[Supplied records Boundary: Start]

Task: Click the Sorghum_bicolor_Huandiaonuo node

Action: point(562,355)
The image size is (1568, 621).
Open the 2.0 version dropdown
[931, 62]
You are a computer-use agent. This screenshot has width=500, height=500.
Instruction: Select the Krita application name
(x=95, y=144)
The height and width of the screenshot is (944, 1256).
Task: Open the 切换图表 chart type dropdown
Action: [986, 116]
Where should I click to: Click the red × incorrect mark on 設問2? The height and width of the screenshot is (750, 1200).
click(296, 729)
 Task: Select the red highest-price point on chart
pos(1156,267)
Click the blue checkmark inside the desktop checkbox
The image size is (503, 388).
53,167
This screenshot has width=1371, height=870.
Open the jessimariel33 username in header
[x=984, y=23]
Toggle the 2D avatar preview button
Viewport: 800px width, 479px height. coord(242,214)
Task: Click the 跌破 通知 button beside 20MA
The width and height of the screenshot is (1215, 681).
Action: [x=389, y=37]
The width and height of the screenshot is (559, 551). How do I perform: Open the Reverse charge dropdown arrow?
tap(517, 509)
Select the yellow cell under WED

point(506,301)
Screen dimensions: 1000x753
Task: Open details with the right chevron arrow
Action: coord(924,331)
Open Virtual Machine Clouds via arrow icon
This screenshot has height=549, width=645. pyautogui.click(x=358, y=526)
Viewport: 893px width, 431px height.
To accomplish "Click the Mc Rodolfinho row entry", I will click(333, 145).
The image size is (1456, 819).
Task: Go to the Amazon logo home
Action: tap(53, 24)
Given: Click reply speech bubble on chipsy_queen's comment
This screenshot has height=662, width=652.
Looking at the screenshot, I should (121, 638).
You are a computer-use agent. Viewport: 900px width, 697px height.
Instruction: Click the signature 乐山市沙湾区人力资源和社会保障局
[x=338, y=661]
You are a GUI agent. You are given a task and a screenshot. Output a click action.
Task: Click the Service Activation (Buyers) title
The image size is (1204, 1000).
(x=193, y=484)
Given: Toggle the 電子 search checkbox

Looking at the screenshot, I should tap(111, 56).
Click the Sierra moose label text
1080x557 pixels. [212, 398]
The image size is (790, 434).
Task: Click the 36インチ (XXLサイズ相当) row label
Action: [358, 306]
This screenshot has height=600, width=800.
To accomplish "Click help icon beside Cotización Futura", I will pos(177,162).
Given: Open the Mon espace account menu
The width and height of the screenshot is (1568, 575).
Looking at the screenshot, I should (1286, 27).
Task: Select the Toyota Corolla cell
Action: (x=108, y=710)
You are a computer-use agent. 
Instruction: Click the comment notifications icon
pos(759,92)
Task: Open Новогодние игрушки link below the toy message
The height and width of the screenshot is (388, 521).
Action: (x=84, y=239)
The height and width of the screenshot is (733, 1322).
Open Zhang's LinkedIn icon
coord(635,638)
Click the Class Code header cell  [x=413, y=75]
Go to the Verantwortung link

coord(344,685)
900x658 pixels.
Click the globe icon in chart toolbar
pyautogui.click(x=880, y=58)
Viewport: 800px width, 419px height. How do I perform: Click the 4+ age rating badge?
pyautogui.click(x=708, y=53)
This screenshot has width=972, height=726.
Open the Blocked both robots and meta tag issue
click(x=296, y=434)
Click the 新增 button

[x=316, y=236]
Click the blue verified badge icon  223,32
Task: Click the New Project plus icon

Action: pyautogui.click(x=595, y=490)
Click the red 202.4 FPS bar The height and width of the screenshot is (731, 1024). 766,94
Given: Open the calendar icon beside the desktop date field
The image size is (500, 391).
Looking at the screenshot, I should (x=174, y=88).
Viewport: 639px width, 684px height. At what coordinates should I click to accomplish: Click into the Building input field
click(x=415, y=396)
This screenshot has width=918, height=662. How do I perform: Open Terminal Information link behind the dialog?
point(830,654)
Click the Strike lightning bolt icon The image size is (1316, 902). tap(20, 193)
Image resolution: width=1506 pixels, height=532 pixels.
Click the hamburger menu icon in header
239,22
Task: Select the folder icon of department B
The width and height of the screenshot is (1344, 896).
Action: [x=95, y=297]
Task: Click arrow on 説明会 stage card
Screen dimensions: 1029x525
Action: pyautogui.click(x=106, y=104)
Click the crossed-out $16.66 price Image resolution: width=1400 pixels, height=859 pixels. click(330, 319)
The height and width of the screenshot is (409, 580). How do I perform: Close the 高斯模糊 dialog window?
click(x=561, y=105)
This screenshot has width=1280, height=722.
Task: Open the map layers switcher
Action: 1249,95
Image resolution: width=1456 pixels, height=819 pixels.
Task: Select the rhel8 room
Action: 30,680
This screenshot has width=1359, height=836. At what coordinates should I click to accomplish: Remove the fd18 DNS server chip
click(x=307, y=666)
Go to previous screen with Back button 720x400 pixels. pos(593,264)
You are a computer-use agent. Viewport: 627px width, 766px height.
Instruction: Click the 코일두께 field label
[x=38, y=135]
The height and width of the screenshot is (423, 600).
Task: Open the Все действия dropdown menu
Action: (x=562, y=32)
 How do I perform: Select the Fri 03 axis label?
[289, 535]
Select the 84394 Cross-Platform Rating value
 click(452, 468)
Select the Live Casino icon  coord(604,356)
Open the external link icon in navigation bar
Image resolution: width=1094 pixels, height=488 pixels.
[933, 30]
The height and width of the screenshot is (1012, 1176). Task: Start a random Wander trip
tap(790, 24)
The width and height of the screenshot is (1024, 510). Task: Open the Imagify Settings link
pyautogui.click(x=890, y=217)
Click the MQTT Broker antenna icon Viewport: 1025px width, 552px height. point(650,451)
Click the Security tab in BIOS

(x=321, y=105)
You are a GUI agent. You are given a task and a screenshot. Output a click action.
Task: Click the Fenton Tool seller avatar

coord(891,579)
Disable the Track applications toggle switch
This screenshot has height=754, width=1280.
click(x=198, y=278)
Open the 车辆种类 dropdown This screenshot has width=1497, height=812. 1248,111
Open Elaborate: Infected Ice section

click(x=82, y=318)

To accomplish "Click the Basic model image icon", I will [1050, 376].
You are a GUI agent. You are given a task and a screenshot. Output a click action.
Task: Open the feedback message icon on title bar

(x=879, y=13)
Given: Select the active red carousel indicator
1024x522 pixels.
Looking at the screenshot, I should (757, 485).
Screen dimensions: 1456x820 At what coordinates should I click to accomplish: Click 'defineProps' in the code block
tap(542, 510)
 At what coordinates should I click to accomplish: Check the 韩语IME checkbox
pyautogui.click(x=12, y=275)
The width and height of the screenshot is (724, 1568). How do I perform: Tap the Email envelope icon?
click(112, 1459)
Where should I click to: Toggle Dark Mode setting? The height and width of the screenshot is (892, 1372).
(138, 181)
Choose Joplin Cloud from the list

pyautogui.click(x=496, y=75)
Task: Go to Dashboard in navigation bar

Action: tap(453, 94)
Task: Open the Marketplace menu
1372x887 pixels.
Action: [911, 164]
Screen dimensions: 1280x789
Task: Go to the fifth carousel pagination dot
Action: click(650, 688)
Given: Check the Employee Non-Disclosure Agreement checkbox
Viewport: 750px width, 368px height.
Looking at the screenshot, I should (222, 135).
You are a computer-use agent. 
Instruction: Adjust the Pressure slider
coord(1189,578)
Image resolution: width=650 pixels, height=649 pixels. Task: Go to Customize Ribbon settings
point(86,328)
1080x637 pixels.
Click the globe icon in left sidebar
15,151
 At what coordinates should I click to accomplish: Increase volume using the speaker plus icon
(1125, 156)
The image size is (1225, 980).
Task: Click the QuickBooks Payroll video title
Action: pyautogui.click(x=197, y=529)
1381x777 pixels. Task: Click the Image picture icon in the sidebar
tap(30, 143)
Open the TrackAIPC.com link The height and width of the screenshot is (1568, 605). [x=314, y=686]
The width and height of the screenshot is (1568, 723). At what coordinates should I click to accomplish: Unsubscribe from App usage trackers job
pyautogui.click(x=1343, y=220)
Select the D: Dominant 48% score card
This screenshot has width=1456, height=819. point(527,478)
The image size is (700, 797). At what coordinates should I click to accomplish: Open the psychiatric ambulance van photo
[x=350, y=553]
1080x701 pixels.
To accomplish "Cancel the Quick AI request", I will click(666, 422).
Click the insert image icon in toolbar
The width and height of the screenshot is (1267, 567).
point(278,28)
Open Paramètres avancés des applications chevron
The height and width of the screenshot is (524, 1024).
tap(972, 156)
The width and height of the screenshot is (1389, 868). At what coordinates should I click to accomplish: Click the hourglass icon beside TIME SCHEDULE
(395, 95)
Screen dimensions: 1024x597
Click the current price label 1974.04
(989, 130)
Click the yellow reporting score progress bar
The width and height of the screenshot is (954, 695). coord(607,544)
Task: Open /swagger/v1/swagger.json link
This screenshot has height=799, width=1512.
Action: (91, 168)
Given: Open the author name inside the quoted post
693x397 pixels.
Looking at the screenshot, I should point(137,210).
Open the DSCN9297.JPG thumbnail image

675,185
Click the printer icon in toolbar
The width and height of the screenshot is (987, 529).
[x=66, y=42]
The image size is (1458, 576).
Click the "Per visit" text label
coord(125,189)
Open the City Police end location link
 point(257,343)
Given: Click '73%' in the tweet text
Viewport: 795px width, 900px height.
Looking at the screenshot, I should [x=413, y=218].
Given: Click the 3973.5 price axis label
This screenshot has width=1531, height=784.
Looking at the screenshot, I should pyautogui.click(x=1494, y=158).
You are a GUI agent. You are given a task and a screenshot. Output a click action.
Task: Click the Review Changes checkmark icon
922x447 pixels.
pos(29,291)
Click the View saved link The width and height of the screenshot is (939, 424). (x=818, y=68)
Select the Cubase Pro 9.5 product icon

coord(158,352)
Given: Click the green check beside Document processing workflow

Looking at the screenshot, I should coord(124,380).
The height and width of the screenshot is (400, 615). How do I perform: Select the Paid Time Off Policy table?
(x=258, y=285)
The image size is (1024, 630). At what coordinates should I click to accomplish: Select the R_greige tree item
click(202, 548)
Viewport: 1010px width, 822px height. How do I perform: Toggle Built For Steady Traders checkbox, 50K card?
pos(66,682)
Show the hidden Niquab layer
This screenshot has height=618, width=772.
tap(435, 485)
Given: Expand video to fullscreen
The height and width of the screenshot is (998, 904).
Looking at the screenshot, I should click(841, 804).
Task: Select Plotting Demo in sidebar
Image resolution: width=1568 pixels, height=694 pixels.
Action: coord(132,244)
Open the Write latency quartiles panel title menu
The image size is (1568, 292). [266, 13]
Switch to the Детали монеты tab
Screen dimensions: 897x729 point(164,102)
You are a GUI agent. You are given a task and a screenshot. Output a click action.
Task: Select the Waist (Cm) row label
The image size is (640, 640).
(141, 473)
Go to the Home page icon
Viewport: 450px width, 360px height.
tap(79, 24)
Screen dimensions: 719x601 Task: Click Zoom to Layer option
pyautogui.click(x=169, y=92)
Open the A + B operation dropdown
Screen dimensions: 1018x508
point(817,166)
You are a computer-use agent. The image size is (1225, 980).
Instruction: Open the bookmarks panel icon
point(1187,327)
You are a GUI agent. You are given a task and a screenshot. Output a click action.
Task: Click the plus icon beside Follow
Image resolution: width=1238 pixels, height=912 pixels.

[Supplied records Boundary: End]

■ **Exercise goal**:
In the reply, include exactly the lines from the beginning of the entries above through the line holding "You are a computer-use agent. This", and nothing besides.

■ **Your solution**:
Task: Click the Sorghum_bicolor_Huandiaonuo node

Action: point(562,355)
The image size is (1568, 621).
Open the 2.0 version dropdown
[931, 62]
You are a computer-use agent. This screenshot has width=500, height=500.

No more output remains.